## WORK ORDER
From the listing below, output only the lines starting at the line that has "Viewport: 608px width, 204px" and ending at the line that has "Click the Gol", exactly as they appear, ends included.

## DATA
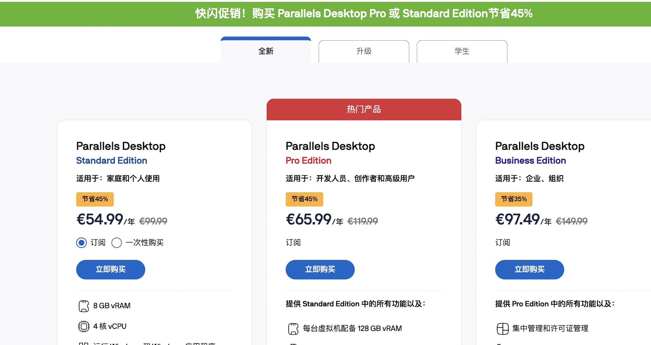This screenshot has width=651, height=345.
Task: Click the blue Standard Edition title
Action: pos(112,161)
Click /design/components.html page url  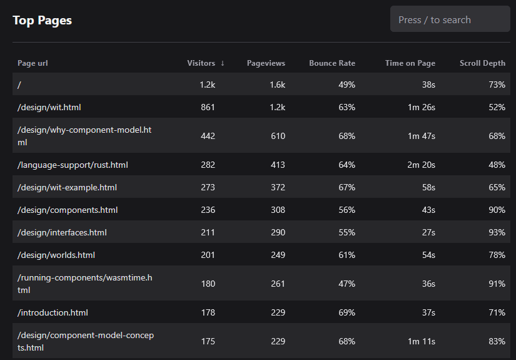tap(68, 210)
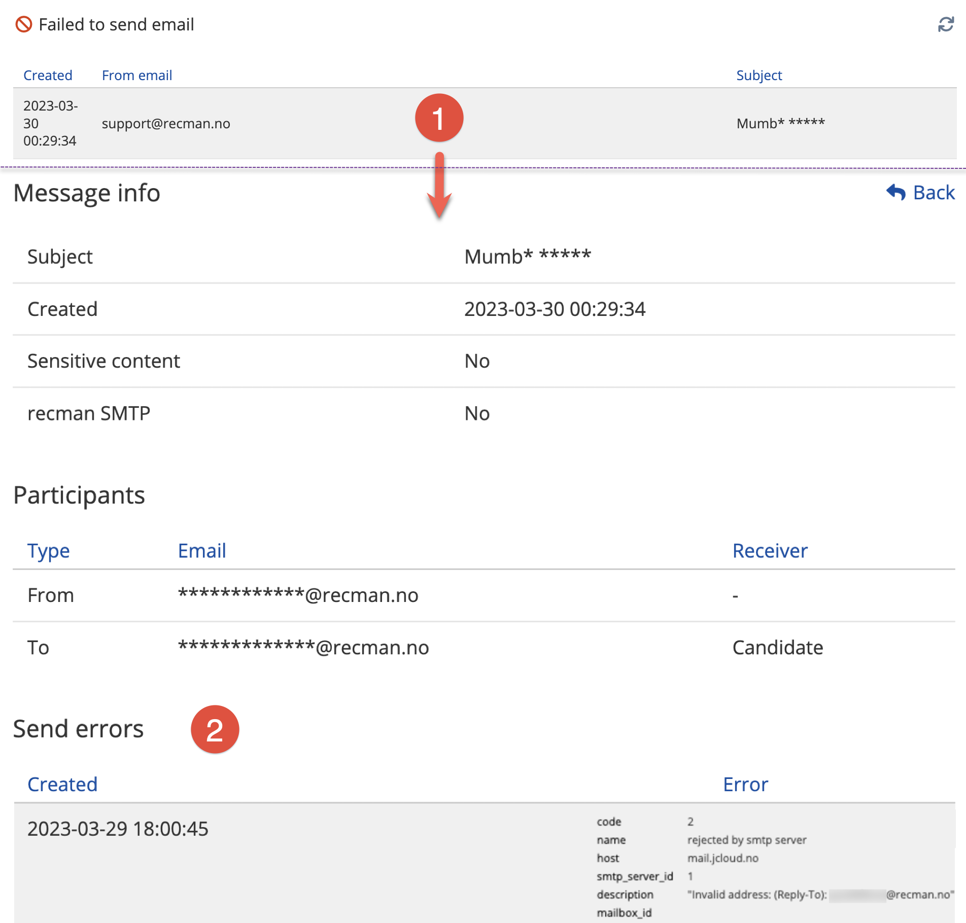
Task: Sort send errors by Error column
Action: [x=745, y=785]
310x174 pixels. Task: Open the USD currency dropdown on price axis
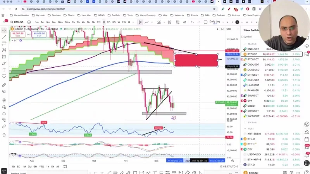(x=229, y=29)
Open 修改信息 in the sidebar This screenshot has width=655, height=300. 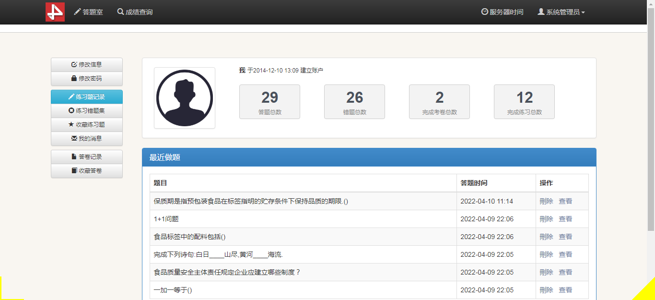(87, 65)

--

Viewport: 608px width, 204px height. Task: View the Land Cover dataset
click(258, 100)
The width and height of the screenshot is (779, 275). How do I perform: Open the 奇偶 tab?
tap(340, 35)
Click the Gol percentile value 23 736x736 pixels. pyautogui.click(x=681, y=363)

* * *

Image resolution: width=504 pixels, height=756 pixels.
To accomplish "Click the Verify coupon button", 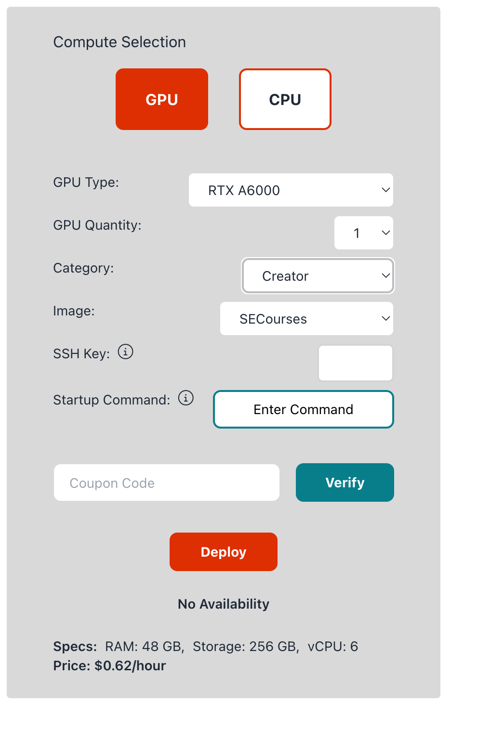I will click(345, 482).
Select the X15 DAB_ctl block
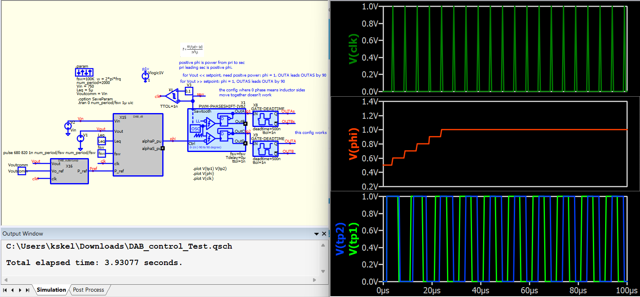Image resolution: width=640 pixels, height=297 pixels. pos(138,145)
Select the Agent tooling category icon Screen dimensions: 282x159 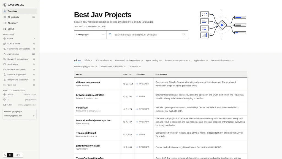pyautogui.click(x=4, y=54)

## RESPONSE TO THE EXERCISE
Viewport: 608px width, 204px height. Task: View the Land Cover dataset
click(258, 100)
The width and height of the screenshot is (779, 275). How do I perform: Open the 奇偶 tab?
tap(340, 35)
Click the Gol percentile value 23 736x736 pixels. pyautogui.click(x=681, y=363)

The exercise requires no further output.